# Norwegian:  hører til [separable verb]



## Utopian Universe

I came across these two seemingly conflicting sentences:

1. _Det *hører* fortiden *til*._
2. _Fremtiden *hører* *til* barna.
_​My question is how come in the 1st sentence _til_ is separated and placed all the way at the end, whereas in the 2nd sentence it's placed right after _hører_?


----------



## P2Grafn0l

Utopian Universe said:


> Det *hører* fortiden *til*.



It could be wrong, but I think it's just a different way (or perhaps an older way) of saying: _Det hører til fortiden_. 

_Det hører til fortiden_. = It belongs to the past. 
_Det hører fortiden til_. = It belongs unto the past.

Can anyone confirm this?


----------



## raumar

P2Grafn0l said:


> I think it's just a different way (or perhaps an older way) of saying: _Det hører til fortiden_



That's right. The usual word order is "Det hører til fortiden" or "Det tilhører fortiden". The word order "Det hører fortiden til" looks more old-fashioned, or maybe solemn or literary. It has survived as a set phrase. The meaning of those sentences may be closer to "That's a matter of the past".


----------



## P2Grafn0l

Thanks for your confirmation, Raumar.


----------



## Utopian Universe

raumar said:


> That's right. The usual word order is "Det hører til fortiden" or "Det tilhører fortiden". The word order "Det hører fortiden til" looks more old-fashioned, or maybe solemn or literary. It has survived as a set phrase. The meaning of those sentences may be closer to "That's a matter of the past".



Fair enough  So I take it the _til _then would not (normally) be separated from the main verb and be placed at the very end, more like the construction of separable verbs in, say, German?

And does the position of the verb's prefix affect the idiomaticness of the sentence? i.e. Is _"Det *hører* *til *fortiden" _OR _"Det *tilhører* fortiden" _more idiomatic?

Thanks a lot!


----------



## raumar

Utopian Universe said:


> So I take it the _til _then would not (normally) be separated from the main verb and be placed at the very end, more like the construction of separable verbs in, say, German?

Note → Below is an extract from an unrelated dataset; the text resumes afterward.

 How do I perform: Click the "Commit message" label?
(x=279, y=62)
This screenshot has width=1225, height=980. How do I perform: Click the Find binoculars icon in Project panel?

Yes, it would look more German than Norwegian in most sentences. 



Utopian Universe said:


> And does the position of the verb's prefix affect the idiomaticness of the sentence? i.e. Is _"Det *hører* *til *fortiden" _OR _"Det *tilhører* fortiden" _more idiomatic?



That's a good question. I would say that both alternatives work in this specific sentence, but in other contexts you have to use one of them. I have not really thought this through, but I think you only should use "tilhøre" when you say "belong to" in English. For example:
It belongs to me - Den/det tilhører meg.

For "belong" without "to", you should use "høre til". For example: I don't belong here - Jeg hører ikke til her.


----------



## Utopian Universe

raumar said:


> Yes, it would look more German than Norwegian in most sentences.



So given the similarity to German in this context, the first sentence in the original post would then be correct. But in your first post you stated that _Det *hører til *fortiden_ or _Det *tilhører* fortiden _would be the usual word order, yet neither one places _til _at the end like German does


----------



## raumar

I have probably not expressed myself clearly. What I meant to say, was: Yes, you're right about this: 


Utopian Universe said:


> So I take it the _til _then would not (normally) be separated from the main verb and be placed at the very end, more like the construction of separable verbs in, say, German?



In most Norwegian sentences, the "German" word order with the preposition at the end is incorrect. But in a few set phrases, such as the first sentence in post #1, the "German" word order is OK.


----------



## Utopian Universe

raumar said:


> In most Norwegian sentences, the "German" word order with the preposition at the end is incorrect. But in a few set phrases, such as the first sentence in post #1, the "German" word order is OK.



Understood


----------



## PoulBA

tilhøre - bilen tilhører manden - speaks to ownership in a quite literal sense, whereas høre til - vikingetogter hører fortiden til - is more a matter association, like: pertains to the past, or is at thing of the past
hævnen og betalingen hører mig til (bibl.) - to me belongeth vengeance and recompense


----------